Esercizi da svolgere
**1.** Elenca tutto ciò di cui, secondo il testo sulle note dal carcere, i volontari portano un carico prezioso quando entrano.
**2.** Prosegui il testo sulle note dal carcere a partire dalla sua ultima frase.

Brano di testo
»»
Queste note che giungono a Il Sussidiario da “dentro”, abbiamo deciso – fin dall’inizio – che cercheranno di non essere una lamentela, né un luogo in cui le notizie del e sul mondo carcerario abbiano circolazione. Ce ne sono già fin troppi.

Nemmeno vogliamo raccontare le brutture, le storture, le inadempienze… Cerchiamo invece di raccontare qualche fatto diverso, gli eventi culturali, sportivi, ricreativi, qualcosa insomma che dica che anche “dentro” ci sono molti tentativi di bene e che questi hanno spesso successo. Per iniziativa di molti reclusi che lo sono senz’altro nei fatti, ma hanno cuore e mente liberi e sanno volare alti; oppure per opera dei molti volontari che sfidano ogni burocrazia ed entrano con un carico prezioso di accoglienza, di vicinanza, di supporto; anche di amicizia.



Continueremo senz’altro a fare così. Ma qualche volta, una noticina di perplessità va pur lasciata fluire, specialmente quando gli inciampi si sommano e sovrappongono tra loro a rendere l’esistenza dei ristretti ancor più faticosa e negativa, cosa questa che viene assolutamente respinta e negata in ogni documento formale, che a parole nessuno vuole, ma…



Di che si parla? Di poco, preso singolarmente.
««
[Dati di localizzazione tramite coordinate in pixel]
»»
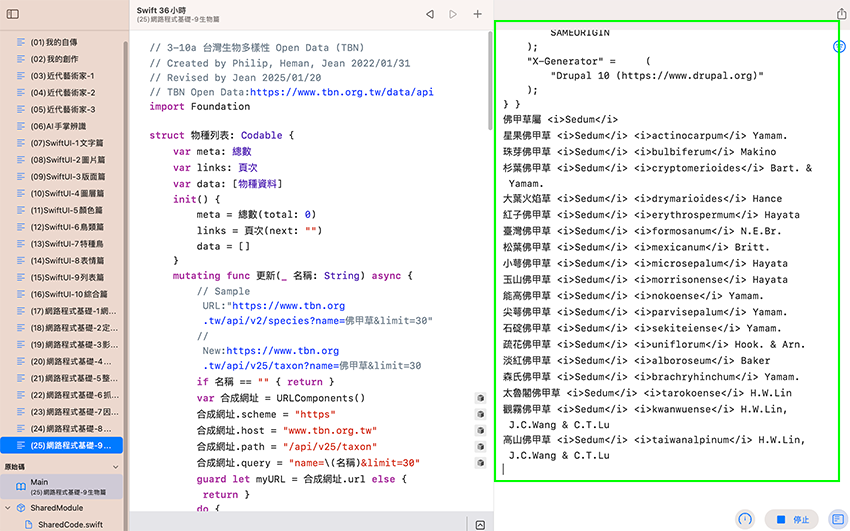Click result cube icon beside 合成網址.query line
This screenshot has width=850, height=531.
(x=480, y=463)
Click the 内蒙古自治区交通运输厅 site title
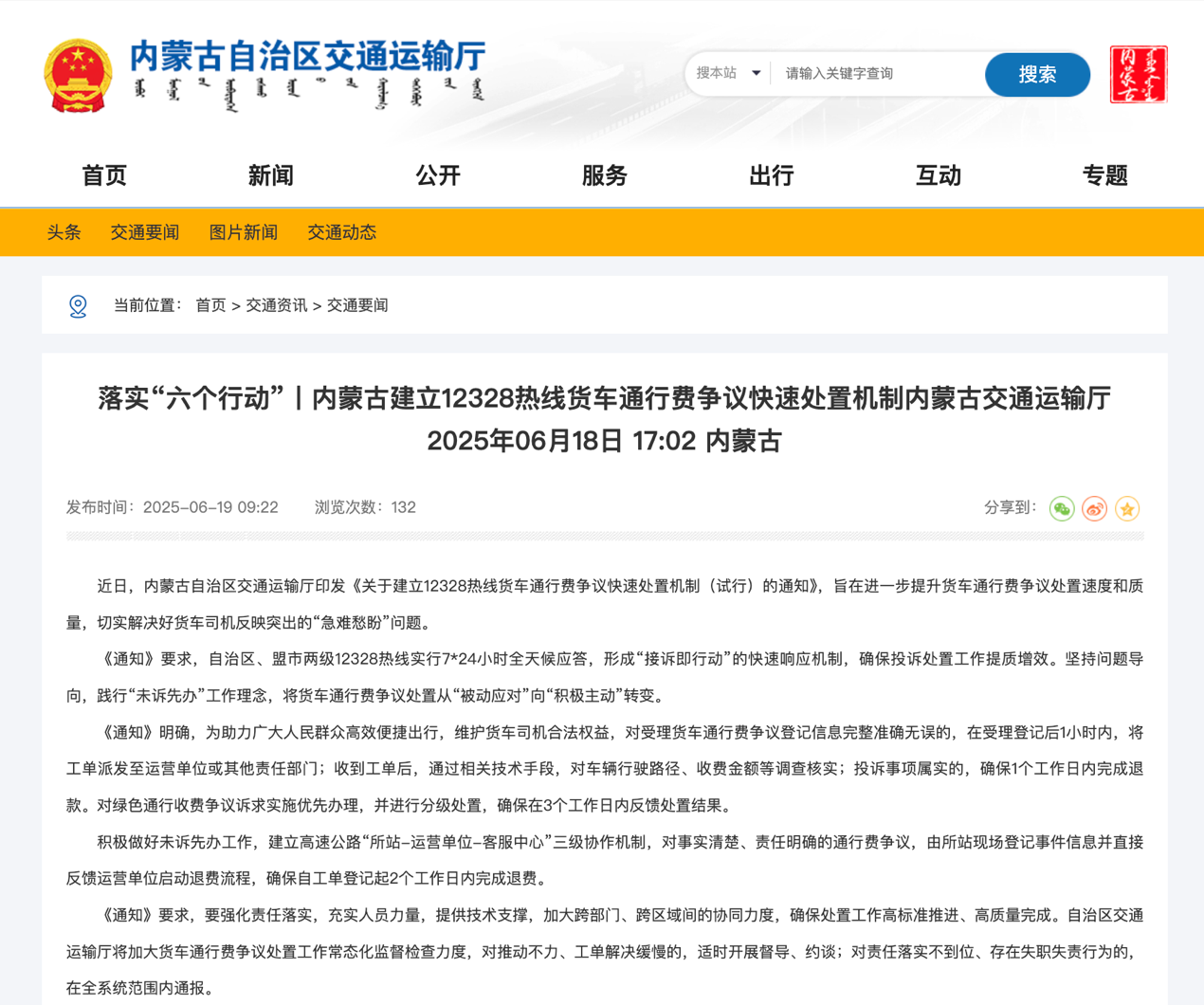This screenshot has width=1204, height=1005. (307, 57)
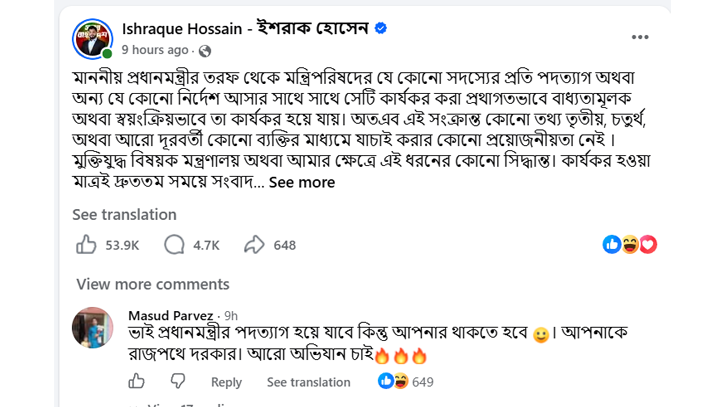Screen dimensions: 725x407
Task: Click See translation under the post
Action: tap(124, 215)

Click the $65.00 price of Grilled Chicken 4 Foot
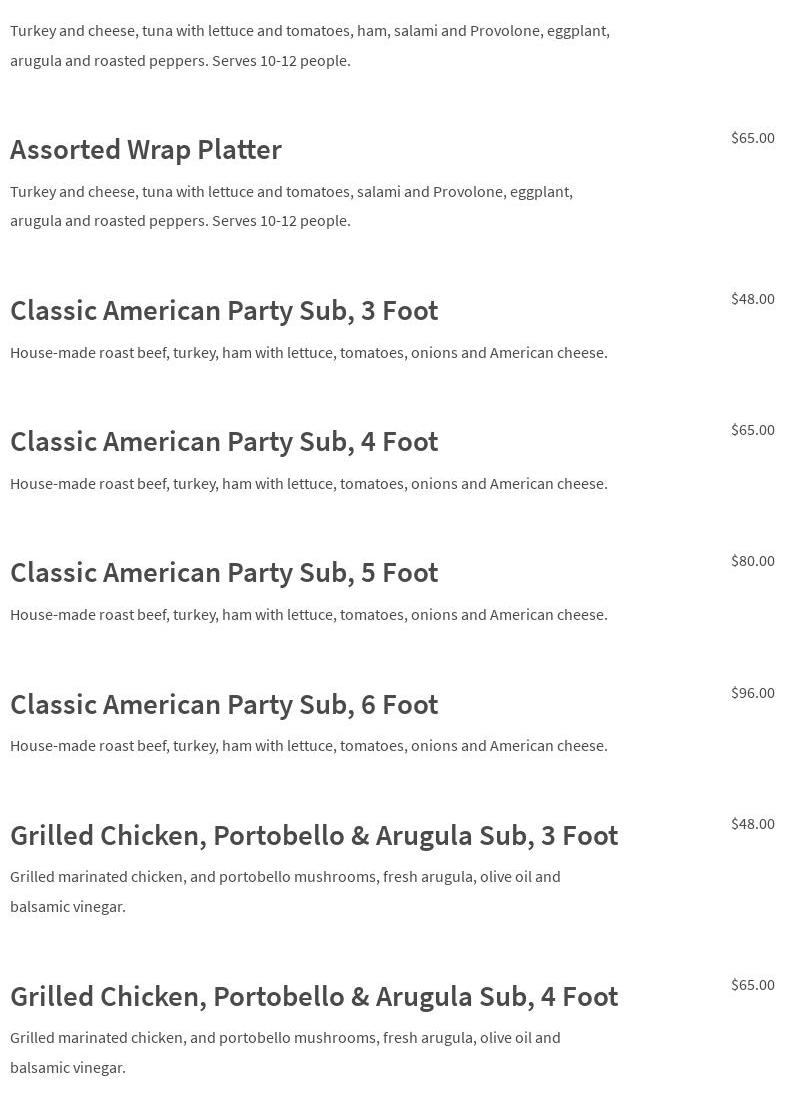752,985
««
»»
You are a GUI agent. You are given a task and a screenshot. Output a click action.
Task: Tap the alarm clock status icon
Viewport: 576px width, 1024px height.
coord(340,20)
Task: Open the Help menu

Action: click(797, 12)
««
Risposte agli esercizi
**1.** Accoglienza, vicinanza, supporto, amicizia.

**2.**
Il primo fatto è che in molti luoghi dedicati all’espiazione della pena sul finire del 2022 è avvenuta una generale revisione dei contratti con i fornitori esterni di beni e servizi per i reclusi; i detenuti infatti possono “far la spesa” in carcere, una volta a settimana, e procurarsi cose da mangiare per arricchire il vitto che arriva “sul carrello” dell’Amministrazione; ma anche il necessario per l’igiene e la pulizia, i materiali di cancelleria… Ma da alcuni mesi, il cambiamento di molti soggetti che operano in questo settore, rende la spesa un’avventura. Prima la “lista” sulla quale fare gli ordini è stata dimezzata: “È provvisorio”, fu detto. Sono passati circa due mesi e ad oggi siamo circa al 65% delle possibilità originarie. I prezzi sono tutti aumentati, anche del 20%: che inflazione! E poi, le circostanze di paradosso; come a quel tale che avendo ordinato tre confezioni di caffè si è visto recapitare tre flaconi di detergente intimo femminile. Comicissimo dirsi, però…



Poi, le telefonate. Un ordinamento penitenziario scritto decenni or sono, assegna ai detenuti comuni una sola telefonata a casa di 10 minuti a settimana (coloro che sono in circuiti più stringenti, ne hanno di meno). Durante l’emergenza Covid, c’è stato un allargamento delle possibilità, che sono anche arrivate a tre a settimana… Ma purtroppo, dall’8 maggio 2023, si tornerà al vecchio regime. Le carceri sono tutte dotate di centralini automatici, per cui consentire due o tre chiamate a settimana non costituisce un sovraccarico di lavoro per nessuno. Ma “non si può”. Francamente non se ne comprende la ragione: quale danno può venire alle istituzioni se un marito parla con la moglie, se un genitore sente i figli, se un non scherza con un nipotino due o tre volte in una settimana, per 10 minuti? Ma niente. Si torna all’ordine, al dettato storico, a quanto si è sempre fatto. Vedremo se in questo rientro nella tradizione ci sarà anche l’impennata di suicidi, per dire.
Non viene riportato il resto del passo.